Problemas a resolver:
- 1) Diga se cada afirmação abaixo está de acordo com o artigo sobre a marcha do MST, respondendo sim ou não e citando literalmente as palavras do artigo que decidem a resposta. (a) Lula vai discursar para os manifestantes. (b) A comissão de negociação do MST será recebida no Palácio do Planalto às 16h. (c) A cartilha "A Natureza do Agronegócio no Brasil" foi editada pela Aepet.
- 2) Segundo Mauro, no artigo sobre a marcha do MST, quantas famílias o governo Lula prometeu assentar?

Artigo:
O Movimento dos Trabalhadores Rurais Sem-Terra (MST) será recebido pelo presidente Luiz Inácio Lula da Silva, no dia 17, em Brasília, logo depois de fazer um protesto contra a Alca e o imperialismo americano em frente a embaixada dos Estados Unidos. A programação da Marcha Nacional pela Reforma Agrária, anunciada hoje pelo coordenador Gilmar Mauro, prevê ainda protestos diante da sede do Banco Central, contra a política econômica, e ante o Ministério da Agricultura, contra o agronegócio.
Os manifestantes vão mostrar que a política econômica do governo Lula impede a reforma agrária e levou ao descumprimento da promessa de assentar 430 mil famílias, disse Mauro. Já o agronegócio se beneficia da isenção do ICMS de 18% sobre as exportações e não ajuda a resolver os problemas sociais do País.
Na frente da embaixada americana, os sem-terra farão uma performance exigindo, entre outras coisas, a retirada das tropas do Iraque. Lula receberá a comissão de negociação do MST no Palácio do Planalto, às 16h, e deve anunciar medidas para acelerar a reforma agrária. Integrantes de outros movimentos sociais e da Igreja serão convidados a compor a comissão.
Enquanto isso, os 12 mil sem-terra estarão concentrados na frente do Congresso Nacional. Lula não deve falar aos manifestantes. "Não pedimos isso a ele." Segundo Mauro, as negociações com o governo foram antecipadas. "Conversamos com a maioria dos Ministérios."
A marcha entra nesta sexta-feira no Distrito Federal e avança mais 17 km pela BR-060. O acampamento montado em Alexânia na fazenda Ribeirão das Lages, será transferido para um local conhecido como Casa do Índio, no município de Engenho das Lages. Os sem-terra passarão o fim de semana em Taguatinga. Sábado acampam nas proximidades da Embrapa e domingo fazem um ato em Taguatinga, na frente da residência oficial do governador Joaquim Roriz (PMDB).
A chegada a Brasília ocorre segunda-feira (16) . Hoje não houve marcha e o dia no acampamento foi dedicado a estudos de temas como o agronegócio e a Alca. As cartilhas são lidas e discutidas em grupos. Uma delas, "A Natureza do Agronegócio no Brasil", editada pela Via Campesina, foi patrocinada pela Associação dos Engenheiros da Petrobrás (Aepet) e pelo Sincopetro, e ataca os transgênicos e o sistema agroexportador.

Dados fornecidos:
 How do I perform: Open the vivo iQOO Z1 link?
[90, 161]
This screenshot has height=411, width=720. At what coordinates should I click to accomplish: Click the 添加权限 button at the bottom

Respostas em ordem:
- 1)
(a) Não: "Lula não deve falar aos manifestantes."
(b) Sim: "Lula receberá a comissão de negociação do MST no Palácio do Planalto, às 16h"
(c) Não: "editada pela Via Campesina"

- 2) 430 mil famílias.